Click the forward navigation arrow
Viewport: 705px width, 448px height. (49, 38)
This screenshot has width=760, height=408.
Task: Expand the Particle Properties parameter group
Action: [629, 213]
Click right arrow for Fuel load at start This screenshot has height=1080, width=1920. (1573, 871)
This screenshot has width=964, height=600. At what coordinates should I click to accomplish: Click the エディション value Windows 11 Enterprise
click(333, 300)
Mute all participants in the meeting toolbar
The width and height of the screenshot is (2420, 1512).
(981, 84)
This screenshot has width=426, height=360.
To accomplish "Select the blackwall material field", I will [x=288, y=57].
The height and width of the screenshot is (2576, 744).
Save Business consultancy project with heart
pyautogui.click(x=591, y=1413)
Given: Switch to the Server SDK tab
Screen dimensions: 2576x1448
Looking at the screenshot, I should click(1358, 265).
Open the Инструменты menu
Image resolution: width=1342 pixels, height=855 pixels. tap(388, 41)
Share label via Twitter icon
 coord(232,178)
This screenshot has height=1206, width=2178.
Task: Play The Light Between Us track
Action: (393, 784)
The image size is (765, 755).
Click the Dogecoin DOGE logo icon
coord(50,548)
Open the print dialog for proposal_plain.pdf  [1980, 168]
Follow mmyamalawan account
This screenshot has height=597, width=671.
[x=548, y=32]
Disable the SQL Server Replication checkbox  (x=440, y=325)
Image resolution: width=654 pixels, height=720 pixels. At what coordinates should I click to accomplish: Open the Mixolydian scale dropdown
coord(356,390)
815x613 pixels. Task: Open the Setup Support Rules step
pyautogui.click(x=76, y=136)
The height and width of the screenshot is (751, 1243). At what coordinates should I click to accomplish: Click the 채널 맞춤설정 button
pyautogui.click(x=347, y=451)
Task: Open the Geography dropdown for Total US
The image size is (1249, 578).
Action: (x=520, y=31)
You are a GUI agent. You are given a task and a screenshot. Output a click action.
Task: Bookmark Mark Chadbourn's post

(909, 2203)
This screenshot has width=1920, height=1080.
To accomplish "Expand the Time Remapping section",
◇ ◇ ◇ ◇ ◇
- TASK TO CARRY OUT: Rewrite every row in the stretch from the line containing "Follow mmyamalawan account" through the end of the rows, requests included, scaling each coordinate in the answers by 1.4. Round the results to whole numbers, with halves rounding up.

- RIGHT ANSWER:
Follow mmyamalawan account
This screenshot has height=597, width=671.
[x=767, y=45]
Disable the SQL Server Replication checkbox  (x=616, y=455)
Image resolution: width=654 pixels, height=720 pixels. At what coordinates should I click to accomplish: Open the Mixolydian scale dropdown
coord(498,546)
815x613 pixels. Task: Open the Setup Support Rules step
pyautogui.click(x=106, y=190)
The height and width of the screenshot is (751, 1243). At what coordinates should I click to accomplish: Click the 채널 맞춤설정 button
pyautogui.click(x=486, y=631)
Task: Open the Geography dropdown for Total US
The image size is (1249, 578).
Action: (x=728, y=43)
You are a GUI agent. You are given a task and a screenshot. Output a click action.
Task: Bookmark Mark Chadbourn's post

(1273, 3084)
This screenshot has width=1920, height=1080.
To accomplish "Expand the Time Remapping section",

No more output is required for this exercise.